Reproduce word for word only the entries that begin with the line containing "Image resolution: width=1230" and end with the line containing "coord(333,614)", including both of those lines. Leave the pictures out of your copy.

• [INFORMATION GIVEN]:
☆ ☆ ☆ ☆ ☆ ☆ ☆
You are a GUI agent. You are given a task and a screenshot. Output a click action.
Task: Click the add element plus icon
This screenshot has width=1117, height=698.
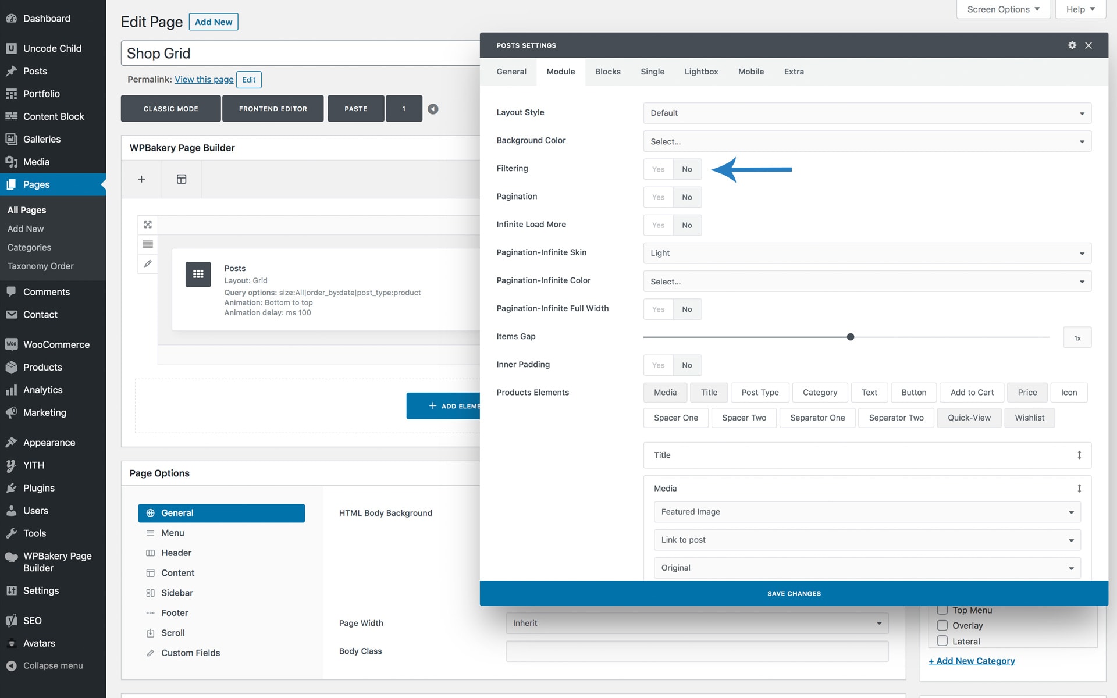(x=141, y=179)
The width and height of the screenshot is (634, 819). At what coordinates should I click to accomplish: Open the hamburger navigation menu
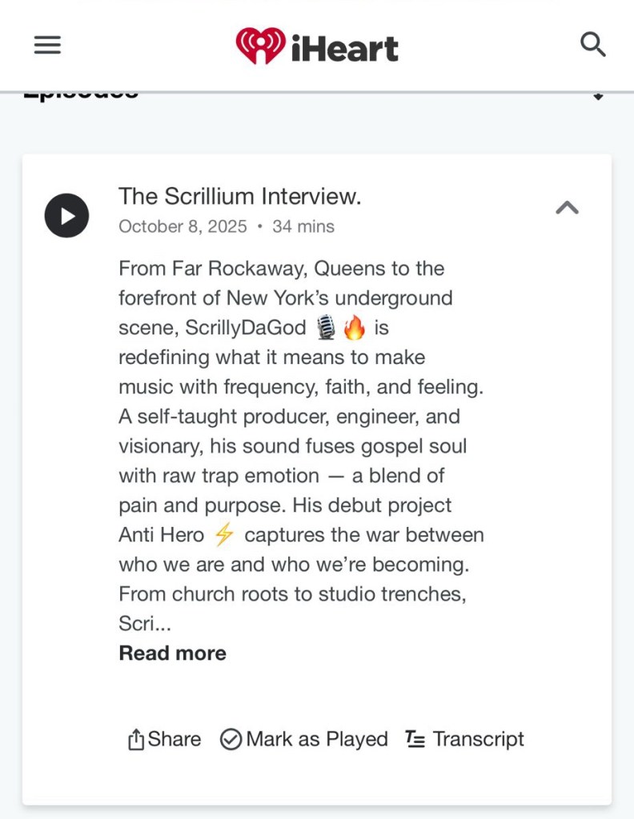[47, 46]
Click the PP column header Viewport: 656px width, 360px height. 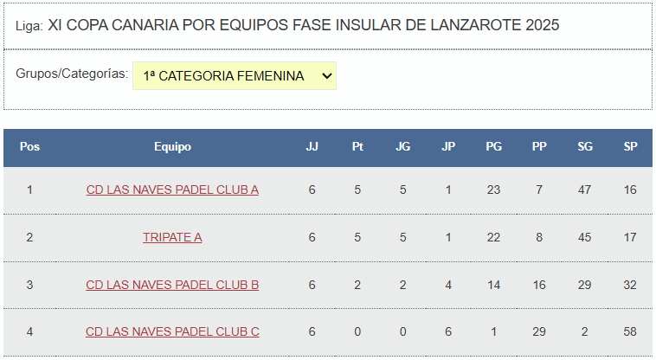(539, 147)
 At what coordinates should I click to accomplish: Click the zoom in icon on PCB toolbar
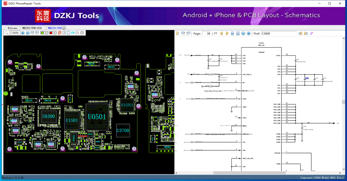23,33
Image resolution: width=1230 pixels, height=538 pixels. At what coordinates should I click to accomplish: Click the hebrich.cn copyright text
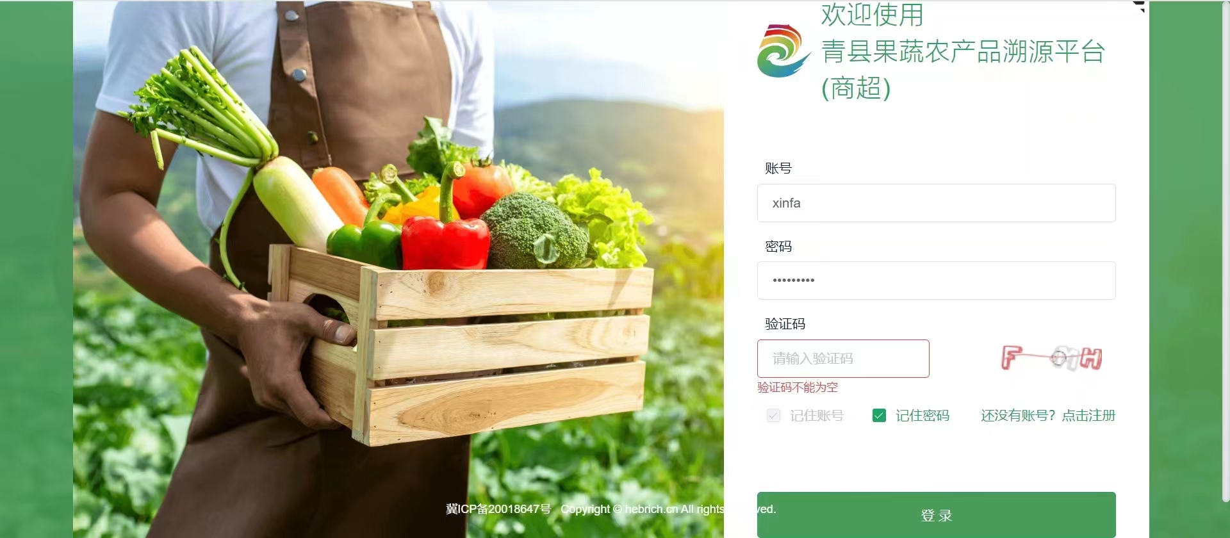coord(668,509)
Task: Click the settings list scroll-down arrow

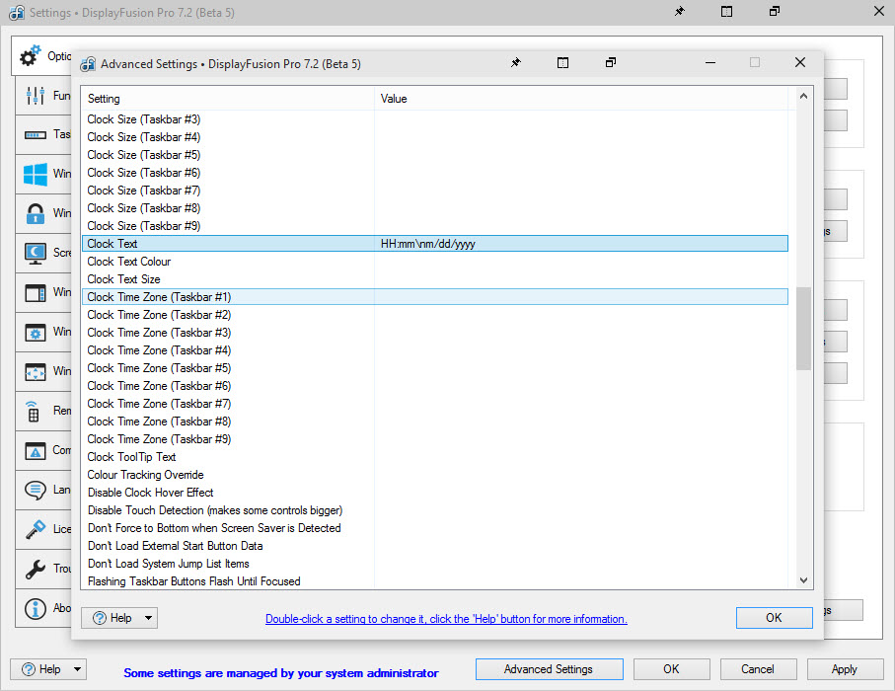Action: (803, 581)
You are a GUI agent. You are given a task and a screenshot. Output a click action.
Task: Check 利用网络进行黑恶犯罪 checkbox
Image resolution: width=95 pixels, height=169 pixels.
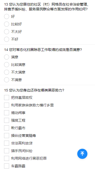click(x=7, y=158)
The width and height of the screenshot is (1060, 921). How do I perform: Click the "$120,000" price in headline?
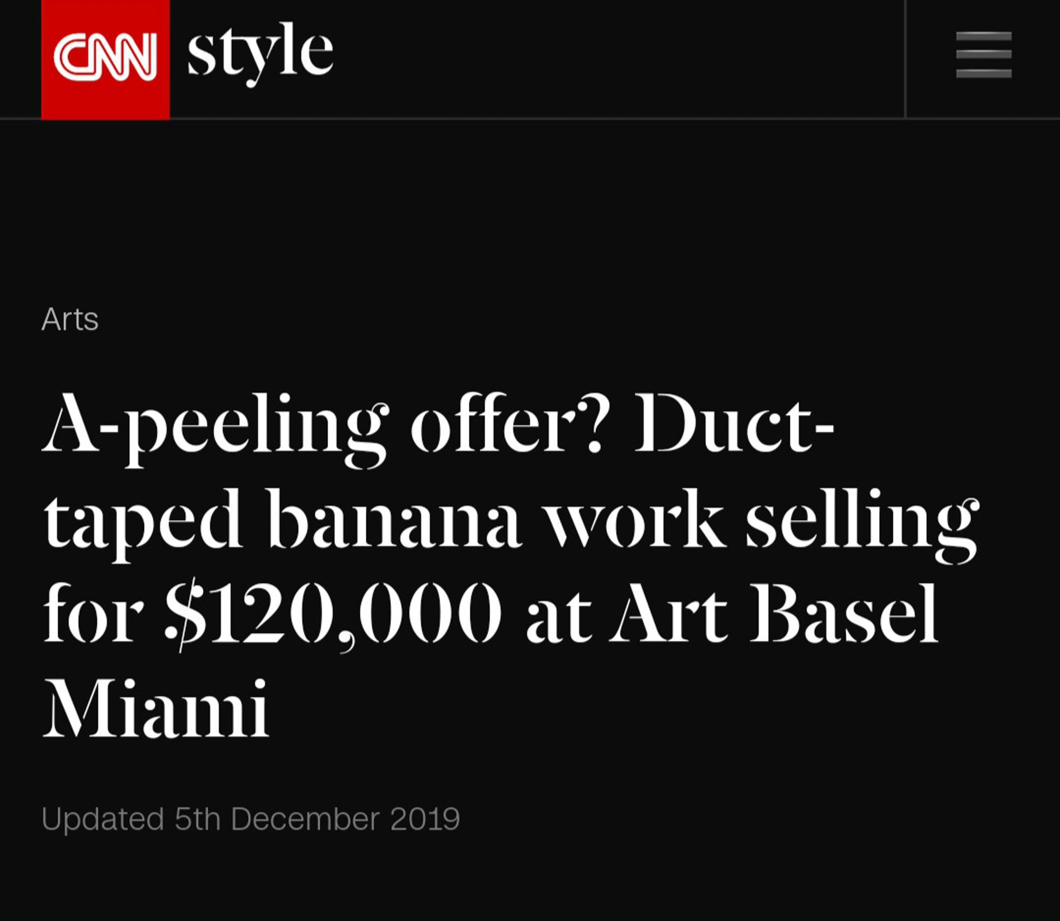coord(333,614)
☆ ☆ ☆ ☆ ☆ ☆ ☆
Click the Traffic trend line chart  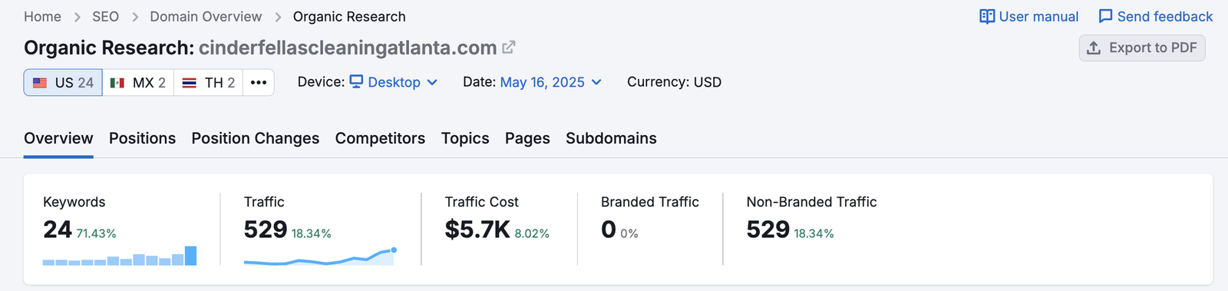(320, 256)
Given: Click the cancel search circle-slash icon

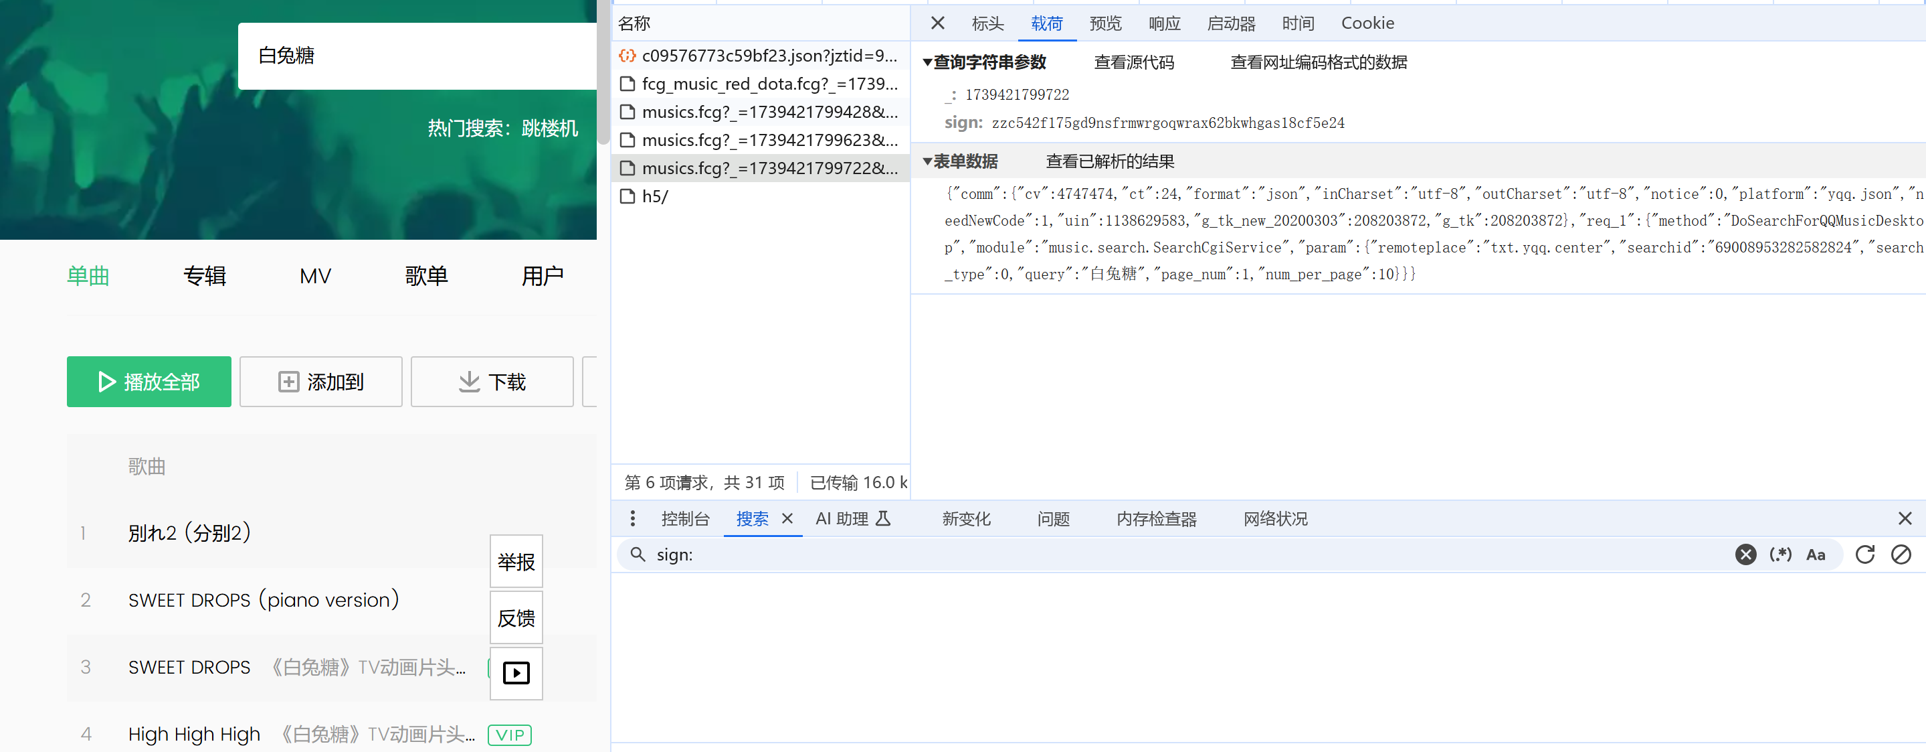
☆ ☆ ☆ ☆ ☆ ☆ ☆
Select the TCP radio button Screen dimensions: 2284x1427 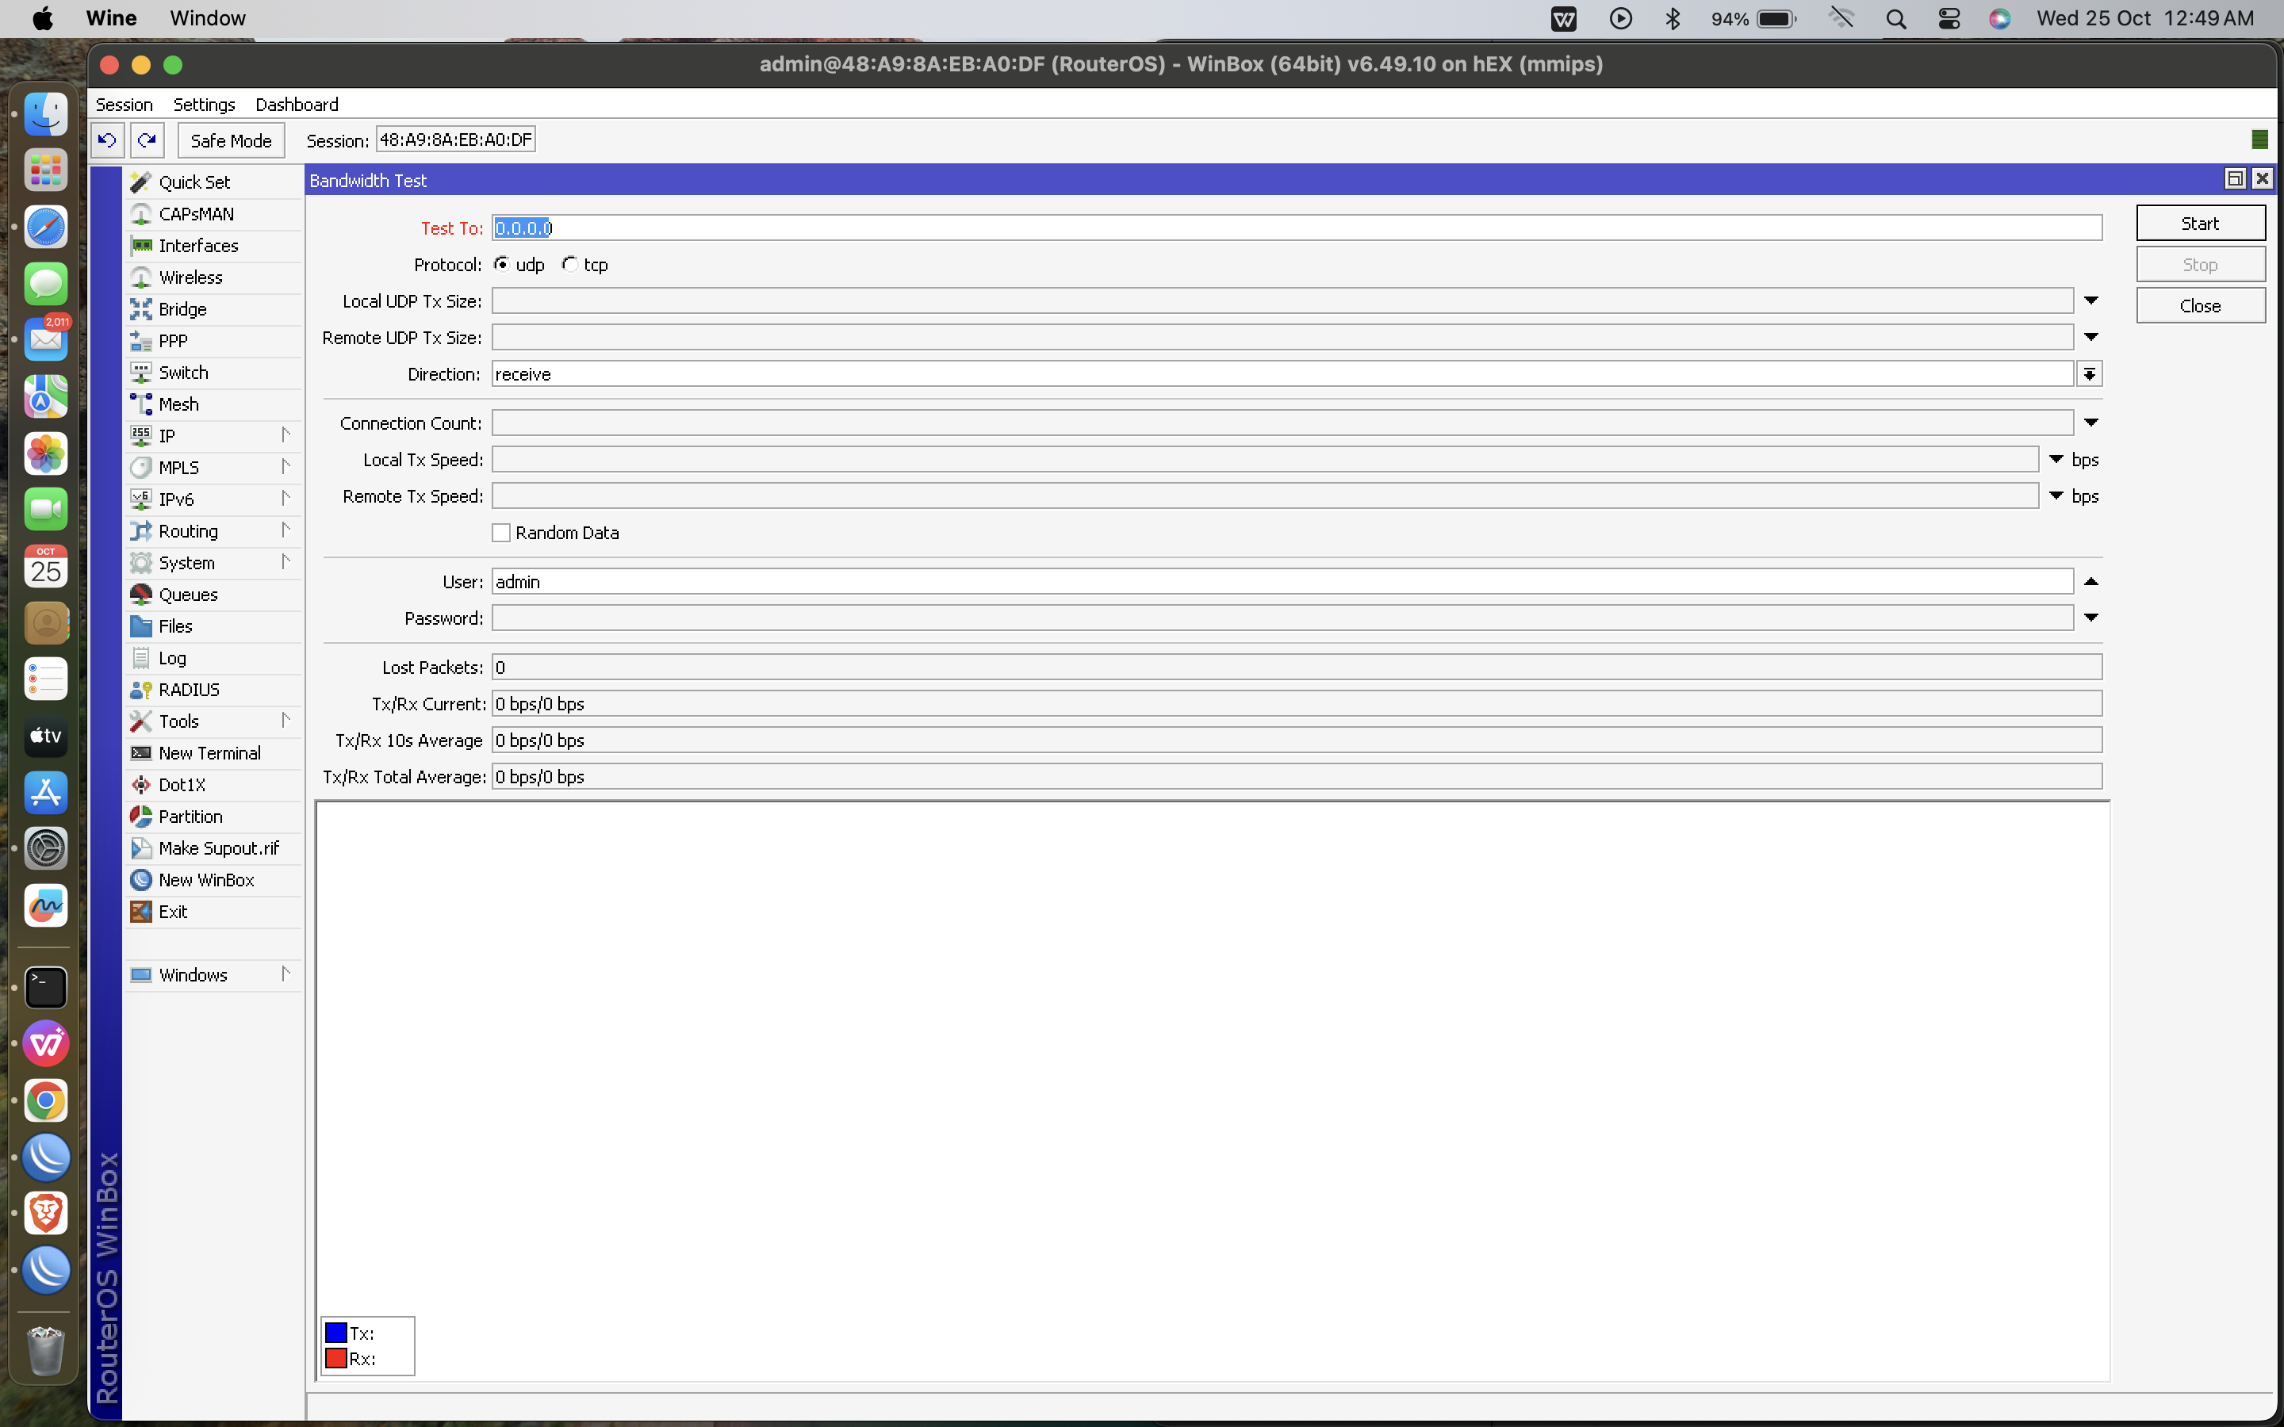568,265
☆ ☆ ☆ ☆ ☆ ☆ ☆
• [FULL RESPONSE]:
Image resolution: width=1230 pixels, height=538 pixels. At what coordinates should I click to accomplish: Click the hebrich.cn copyright text
coord(668,509)
Task: Click the settings list scroll-down arrow

Action: (803, 581)
You are a GUI agent. You are given a task and a screenshot. Output a click action.
Task: Check 利用网络进行黑恶犯罪 checkbox
Image resolution: width=95 pixels, height=169 pixels.
click(x=7, y=158)
The width and height of the screenshot is (1060, 921). How do I perform: Click the "$120,000" price in headline?
coord(333,614)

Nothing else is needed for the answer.